Task Completion Was Above Average
Turning to the metrics for task completion rate, we see in Figure 2 that completion rates varied between 78% and 95% for the five tasks. The bar graph includes 90% confidence intervals; we can use the low end of the interval line to have some idea about the lower bound of the completion rate if we were to test dozens or hundreds more participants. What is an acceptable task completion rate? Again, this is context-dependent, and some of the considerations in this context are that the product certainly doesn’t involve life and death consequences and is still in its early stages of development.

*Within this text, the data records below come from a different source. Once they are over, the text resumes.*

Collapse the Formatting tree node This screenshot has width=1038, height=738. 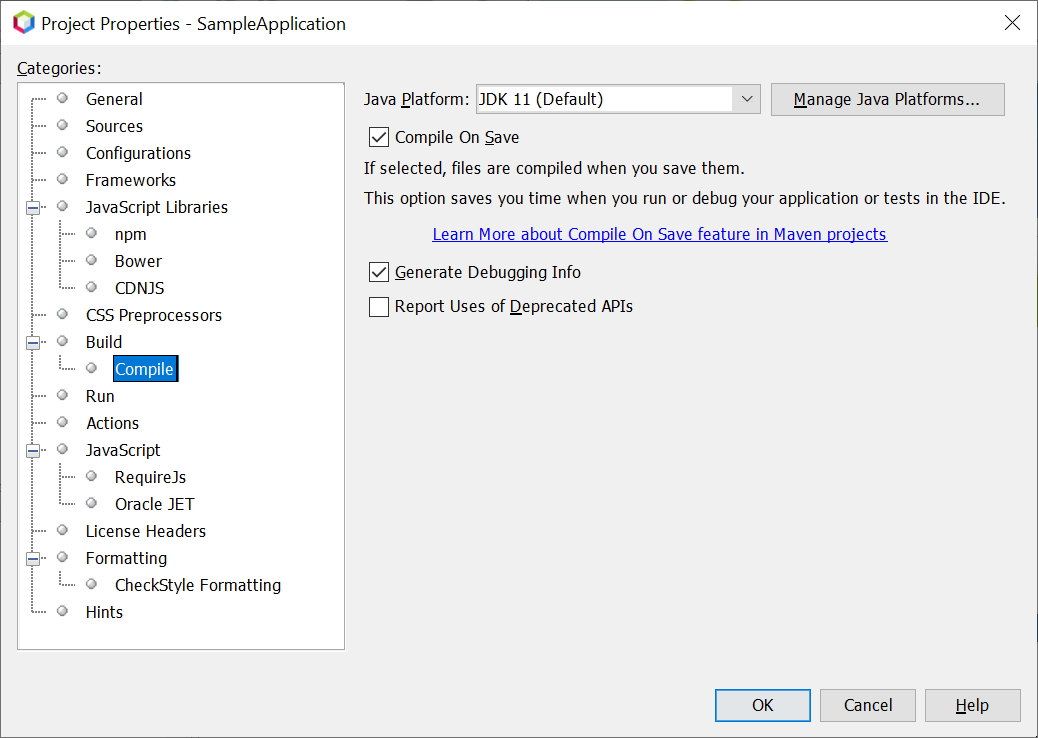pos(33,559)
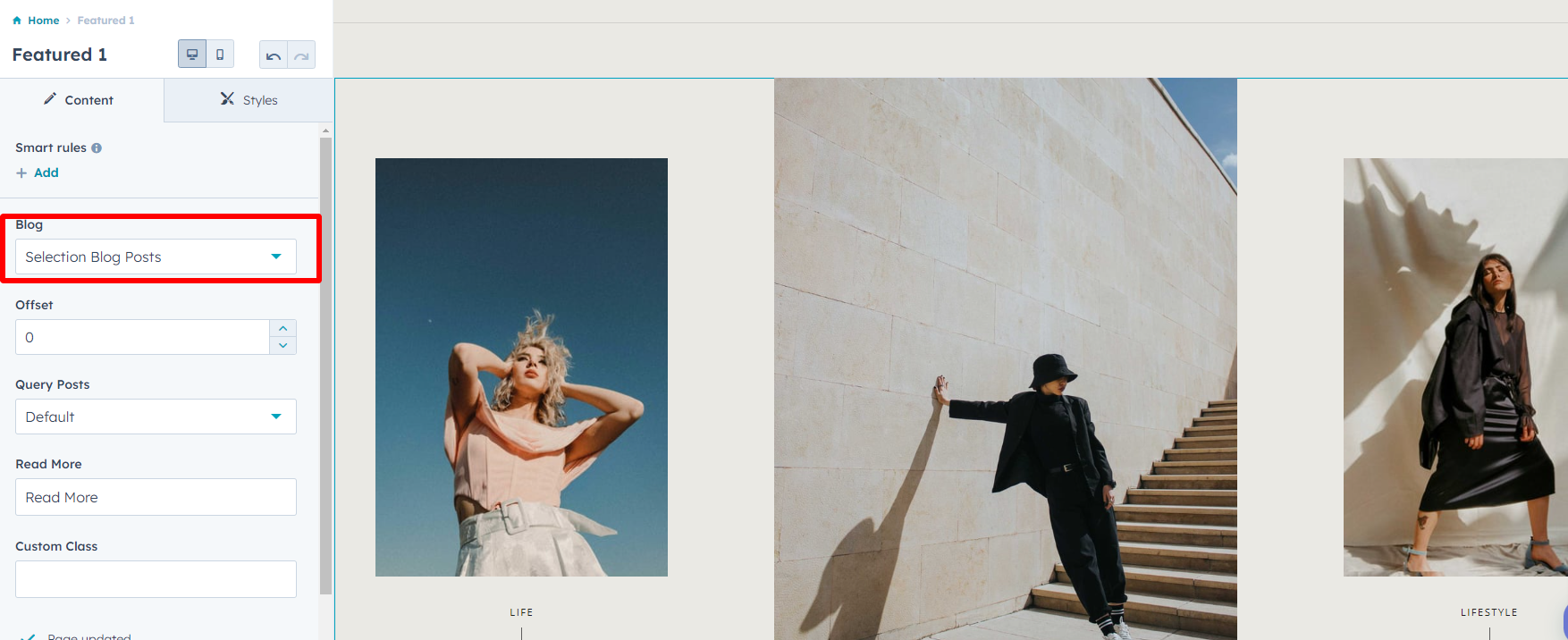Open the Styles tab

tap(249, 100)
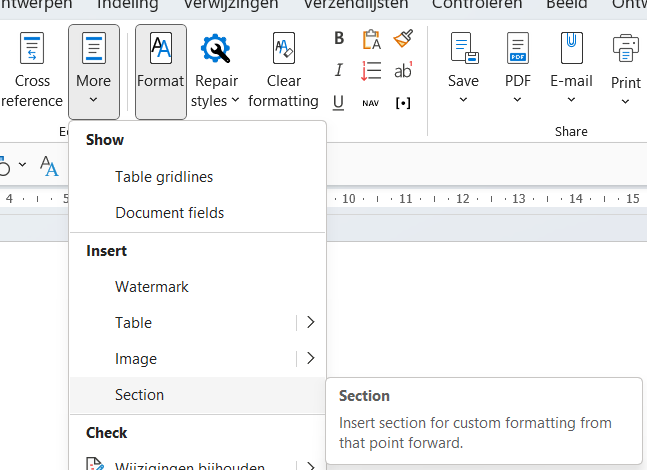Viewport: 647px width, 470px height.
Task: Click Clear formatting in the ribbon
Action: click(x=283, y=71)
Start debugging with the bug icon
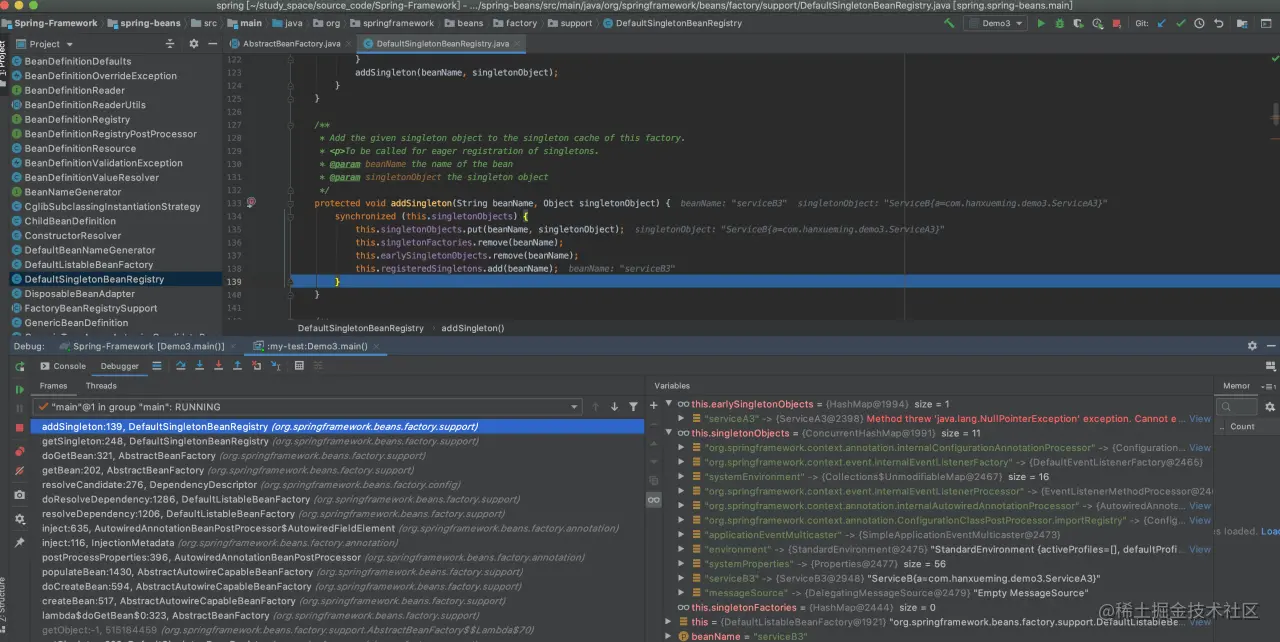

But in any context, higher is, of course, better. We’ve found from measuring over a thousand tasks that a 78% completion rate (the average for all those tasks) is acceptable in most contexts. We’ve used that data to put together a rough curved grading scale for task completions, shown in Table 1. Because 15% of the tasks in our reference group had completion rates of 100%, it’s not possible to discriminate pluses or minuses at the A level. By design, the mean of 78% is in the center of the range for a C grade. The lowest completion rate to score a C is 67.3.
|Grade||Percentile Range||Success (%)|
Figure 2 shows that the lower bound of the 90% confidence interval doesn’t dip below C for all tasks except for Task 2, which falls into the D range. So, there’s reasonably high confidence that most users can complete most tasks. Effectiveness, however, is only one aspect of the user experience; it’s necessary but not sufficient.
Task Ease Was at Best Average
Turning to the perception of the experience, Figure 3 shows the mean SEQ scores for each task and a line at the average historical ease of about 5.5. We can see from Figure 3 that the lower limit of the 90% confidence intervals for three tasks exceeded the average historical ease, but for two it did not. It’s especially interesting that although Task 1 had a high completion rate (89%), it had the lowest ease rating, meaning users could complete the task, but they didn’t think it was that easy. For the rest of the tasks, successful completion and ease were consistent. (Without Task 1, the correlation between completion and ease was .98; with Task 1, it dropped to .62.)
Most usability tests mix formative and summative goals, both finding problems and gauging performance, so there is often a need to balance the sample size requirements for each purpose. To assess the confidence in finding problems, use the cumulative binomial probability formula to assess how many common and uncommon problems you’ve likely seen (and how many remain undiscovered). It’s easy to see common problems with a small sample size, but you’ll need a larger sample size to detect uncommon issues.
To assess performance, use task metrics such as completion rate and perceived ease. Both of these measures work well on both prototypes and fully functioning products and can be compared to historical benchmarks or conventions.
In this case study, with a sample size of 18, we had high confidence that we saw most of the common issues and many of the less common ones. Task metrics showed most users could complete most tasks, and with one exception, ratings of ease were consistent with successful task completion rates. The relatively low SEQ ratings for Tasks 1 and 2 plus the low completion rate for Task 2 showed that although the user experience improved from the first to second rounds of testing, there was still room for improvement.